Articulation des changements et actions proposés par les participants du processus d’accompagnement au Vietnam pour atteindre le système de surveillance idéal.

CONCLUSION

A cette étape de nos travaux, nous avons donc développé et appliqué au domaine de la surveillance One Health un processus d’accompagnement inspiré de la démarche ComMod habituellement utilisée dans la gestion des ressources renouvelables. La figure 24 offre un résumé de l’approche méthodologique et des résultats qu’elle a permis de générer.

Figure 24. Résumé du cadre méthodologique du processus d’accompagnement développé et des résultats obtenus.

Le cadre méthodologique développé et présenté dans cette partie s’articule ainsi autour de

quatre grandes étapes essentielles : la définition de la problématique, la caractérisation de la situation actuelle, la définition de la situation idéale, l’identification des changements pour atteindre la situation idéale.
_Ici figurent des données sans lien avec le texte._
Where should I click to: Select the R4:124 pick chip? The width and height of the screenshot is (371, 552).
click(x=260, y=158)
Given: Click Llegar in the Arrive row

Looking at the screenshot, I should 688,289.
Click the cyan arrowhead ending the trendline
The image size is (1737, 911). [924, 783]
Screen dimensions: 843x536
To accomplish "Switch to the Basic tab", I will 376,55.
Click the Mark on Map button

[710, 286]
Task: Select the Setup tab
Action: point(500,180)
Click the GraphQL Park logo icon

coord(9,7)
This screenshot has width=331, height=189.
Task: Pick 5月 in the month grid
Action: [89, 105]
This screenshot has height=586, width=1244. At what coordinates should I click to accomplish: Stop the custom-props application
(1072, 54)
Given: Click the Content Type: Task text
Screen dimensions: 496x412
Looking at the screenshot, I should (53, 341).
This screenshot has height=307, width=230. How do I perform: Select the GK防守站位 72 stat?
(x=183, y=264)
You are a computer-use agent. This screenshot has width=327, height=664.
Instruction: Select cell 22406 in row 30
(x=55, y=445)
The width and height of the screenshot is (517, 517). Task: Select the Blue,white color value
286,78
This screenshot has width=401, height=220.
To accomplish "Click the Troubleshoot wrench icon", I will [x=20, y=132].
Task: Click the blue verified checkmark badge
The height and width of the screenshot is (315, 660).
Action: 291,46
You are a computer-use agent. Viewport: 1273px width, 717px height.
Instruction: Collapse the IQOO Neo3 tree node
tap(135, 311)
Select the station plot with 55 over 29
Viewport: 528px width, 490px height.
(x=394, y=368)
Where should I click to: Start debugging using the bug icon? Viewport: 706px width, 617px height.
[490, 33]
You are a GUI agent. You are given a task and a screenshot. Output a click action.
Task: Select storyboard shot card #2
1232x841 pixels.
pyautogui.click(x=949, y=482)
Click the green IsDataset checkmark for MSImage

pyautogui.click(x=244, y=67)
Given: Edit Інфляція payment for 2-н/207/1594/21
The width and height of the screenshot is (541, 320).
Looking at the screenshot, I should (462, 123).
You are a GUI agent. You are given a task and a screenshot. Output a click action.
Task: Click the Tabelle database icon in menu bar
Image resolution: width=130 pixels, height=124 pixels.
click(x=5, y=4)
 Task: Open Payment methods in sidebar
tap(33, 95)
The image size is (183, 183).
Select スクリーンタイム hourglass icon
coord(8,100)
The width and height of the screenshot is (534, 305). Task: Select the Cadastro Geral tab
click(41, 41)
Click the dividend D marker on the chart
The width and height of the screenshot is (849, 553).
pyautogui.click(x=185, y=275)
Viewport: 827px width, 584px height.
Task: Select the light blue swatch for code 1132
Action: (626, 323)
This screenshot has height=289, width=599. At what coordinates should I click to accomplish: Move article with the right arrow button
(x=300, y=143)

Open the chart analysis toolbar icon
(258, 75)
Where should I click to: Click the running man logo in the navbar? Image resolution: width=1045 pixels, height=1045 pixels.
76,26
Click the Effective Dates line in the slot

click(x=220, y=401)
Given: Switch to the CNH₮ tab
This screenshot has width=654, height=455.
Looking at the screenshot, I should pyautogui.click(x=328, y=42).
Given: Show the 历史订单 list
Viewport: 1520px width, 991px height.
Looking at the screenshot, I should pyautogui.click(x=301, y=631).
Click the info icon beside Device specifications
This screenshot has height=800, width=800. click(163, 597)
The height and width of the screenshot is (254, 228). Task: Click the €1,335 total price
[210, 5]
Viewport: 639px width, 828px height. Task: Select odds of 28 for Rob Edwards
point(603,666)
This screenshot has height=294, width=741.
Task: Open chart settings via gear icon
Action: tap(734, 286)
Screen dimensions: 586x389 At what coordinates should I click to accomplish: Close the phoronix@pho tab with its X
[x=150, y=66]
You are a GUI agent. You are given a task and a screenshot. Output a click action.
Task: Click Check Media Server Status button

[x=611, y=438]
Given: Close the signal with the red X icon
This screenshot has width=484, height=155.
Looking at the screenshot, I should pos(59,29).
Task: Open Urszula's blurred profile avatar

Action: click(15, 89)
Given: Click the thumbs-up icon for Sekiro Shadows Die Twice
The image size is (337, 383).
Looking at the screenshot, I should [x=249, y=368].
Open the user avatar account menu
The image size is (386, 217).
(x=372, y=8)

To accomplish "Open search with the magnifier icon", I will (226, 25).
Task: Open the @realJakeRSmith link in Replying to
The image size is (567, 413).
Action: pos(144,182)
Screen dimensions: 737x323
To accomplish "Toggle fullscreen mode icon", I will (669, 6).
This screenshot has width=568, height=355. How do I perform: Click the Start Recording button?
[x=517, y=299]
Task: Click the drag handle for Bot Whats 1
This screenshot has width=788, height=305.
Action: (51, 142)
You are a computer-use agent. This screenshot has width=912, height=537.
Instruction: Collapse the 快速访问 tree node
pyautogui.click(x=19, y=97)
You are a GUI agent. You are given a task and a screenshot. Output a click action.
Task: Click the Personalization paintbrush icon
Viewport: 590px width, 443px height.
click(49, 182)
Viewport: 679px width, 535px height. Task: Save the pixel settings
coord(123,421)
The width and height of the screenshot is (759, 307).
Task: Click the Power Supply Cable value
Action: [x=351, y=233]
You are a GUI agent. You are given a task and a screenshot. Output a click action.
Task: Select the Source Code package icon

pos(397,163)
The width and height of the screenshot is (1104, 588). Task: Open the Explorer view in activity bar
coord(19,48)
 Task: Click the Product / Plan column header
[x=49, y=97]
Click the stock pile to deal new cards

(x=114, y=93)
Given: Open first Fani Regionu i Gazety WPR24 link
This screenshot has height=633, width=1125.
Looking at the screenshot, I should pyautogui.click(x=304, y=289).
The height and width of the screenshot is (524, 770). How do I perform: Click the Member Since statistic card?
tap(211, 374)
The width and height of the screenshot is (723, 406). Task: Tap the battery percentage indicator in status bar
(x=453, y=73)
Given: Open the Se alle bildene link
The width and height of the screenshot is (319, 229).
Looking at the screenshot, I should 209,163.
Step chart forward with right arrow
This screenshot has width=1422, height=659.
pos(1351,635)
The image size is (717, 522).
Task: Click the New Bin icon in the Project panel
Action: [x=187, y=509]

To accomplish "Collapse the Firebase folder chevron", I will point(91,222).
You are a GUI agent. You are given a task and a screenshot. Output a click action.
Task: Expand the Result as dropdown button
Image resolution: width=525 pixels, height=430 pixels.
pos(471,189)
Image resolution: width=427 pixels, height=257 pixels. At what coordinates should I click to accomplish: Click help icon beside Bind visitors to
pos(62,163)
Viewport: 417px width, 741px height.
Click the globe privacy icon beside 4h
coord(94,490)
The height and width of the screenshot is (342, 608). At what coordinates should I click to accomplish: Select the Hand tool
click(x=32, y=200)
En revanche, la manière dont les étapes sont abordées, articulées entre elles et facilitées sera très dépendante du contexte et de l’information partagée par les acteurs au cours du

processus. Ainsi, les « porteurs » du processus doivent savoir faire preuve d’adaptabilité et

d’innovation d’un atelier à l’autre, et parfois même au sein d’un même atelier. Si des discussions autour de certains points prennent plus de temps que prévu mais produisent de la connaissance et du lien entre les acteurs, il est conseillé de ne pas les stopper quitte à reporter certaines activités prévues à l’atelier suivant ou sous forme de questionnaire en ligne dont les résultats seront restitués et validés à l’atelier suivant. L’approche proposée doit donc être vue comme une méthode adaptative et itérative qui se construit en cours de processus en s’adaptant à la connaissance partagée par les participants. Le facilitateur est donc bien dans une posture d’accompagnateur de la production de connaissance et de solutions collectives (Duboz et al., 2018).

A la suite du processus d’accompagnement, une évaluation de la collaboration peut être envisagée pour vérifier si les modalités organisationnelles et fonctionnelles identifiées par les

participants pendant le processus d’accompagnement ont été appliquées et sont appropriées et fonctionnelles pour répondre à l’objectif du système de surveillance optimal souhaité.